Wirklich zufrieden äusserte sich niemand zur Vorlage, doch die Ratsrechte, Schweizerische Volkspartei und Freisinnige, hatte entschieden, die Revision zu unterstützen. Es sei «ein kleiner Schritt in die richtige Richtung», erklärte beispielsweise Roland Borer, SVP.

Doch obgleich Couchepin gar warnte, dass bei einem Nein in mehreren Punkten Notrecht eingeführt werden müsse, konnte sich die politische Mitte, die CVP, nicht durchringen, die Vorlage zu unterstützen.

Hauptsächlich weil ihr Modell der Prämienverbilligung für Familien mit Kindern bachab geschickt worden war, enthielt sich die Mehrheit der CVP der Stimme – und gab damit den Ausschlag für die Ablehnung.

«SVP und FDP müssen zur Kenntnis nehmen, dass politische Lösungen ohne CVP nicht möglich sind. Sie haben jetzt den Fingerzeig erhalten», so Bruno Frick.

Ball wieder bei Regierung

Wie es nun genau weitergeht, ist noch offen. Die Regierung muss eine neue Vorlage ausarbeiten und diese erneut in beide Parlamentskammern einbringen.
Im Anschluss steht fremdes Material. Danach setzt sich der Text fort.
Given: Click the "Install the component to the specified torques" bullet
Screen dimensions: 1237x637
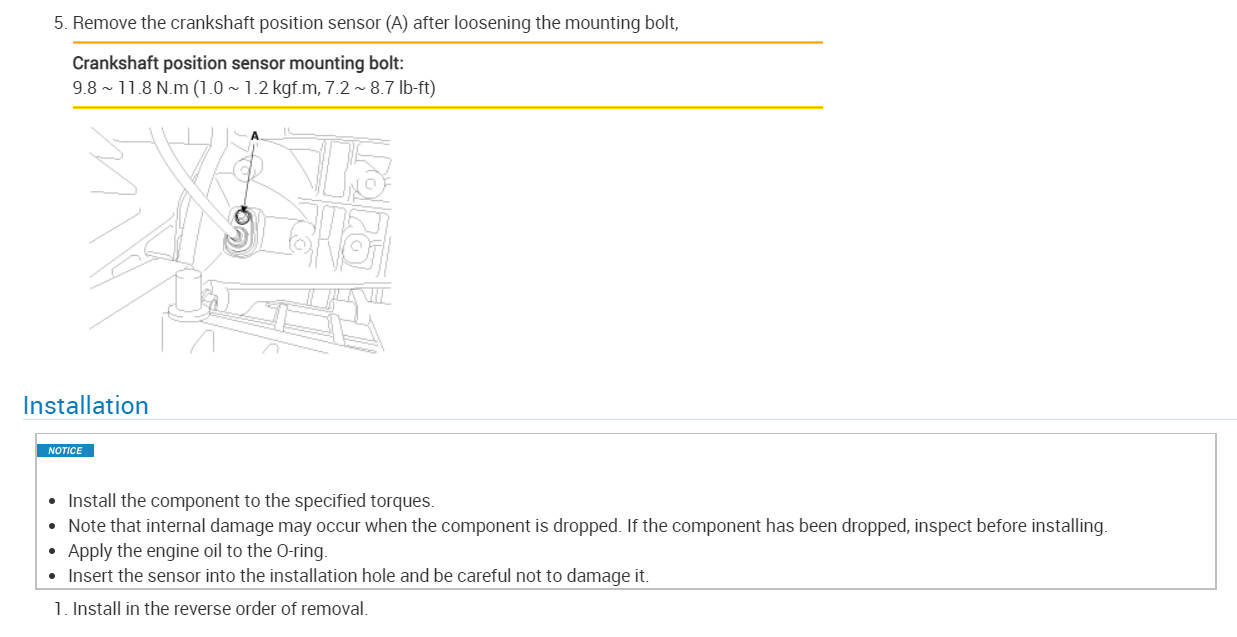Looking at the screenshot, I should 251,501.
Grundsätzlich geht es allen um mehr Transparenz sowie mehr Wettbewerb – und primär darum, die Kosten zu senken. Doch die Ärzte beispielsweise werden sich sicher auch weiterhin gegen die Lockerung des Kontrahierungszwanges (Vertragszwanges) wehren. Und auch bei der Spitalfinanzierung sowie bei der sozialen Prämienausgestaltung wird der Streit von vorne beginnen.

swissinfo, Christian Raaflaub und Eva Herrmann

Die Ablehnung eines Antrags der Einigungskonferenz hat Seltenheitswert. Bisher ist es erst ein Mal vorgekommen, dass ein solcher Kompromissvorschlag im Parlament abgelehnt wurde.

Vor 42 Jahren hatte sich der Ständerat gegen den «Bundesbeschluss betreffend die Genehmigung des internationalen Übereinkommens über die Gleichheit des Entgelts männlicher und weiblicher Arbeitskräfte» in der letzten Runde vor der Schlussabstimmung ausgesprochen.

Zwei Mal habe sich zudem die Einigungskonferenz selber nicht einigen können, sagt Mark Stucki, Sprecher der Parlamentsdienste.

Eine Einigungskonferenz wird dann einberufen, wenn nach drei Beratungen in jedem Rat immer noch Differenzen bestehen.

Das Scheitern der KGV-Revision im Parlament sorgte für gemischte Reaktionen: Die einen sprechen von verpassten Chancen, die anderen freuen sich über die Ablehnung. Einig ist man sich auf allen Seiten, dass es im Gesundheitswesen dennoch Veränderungen braucht.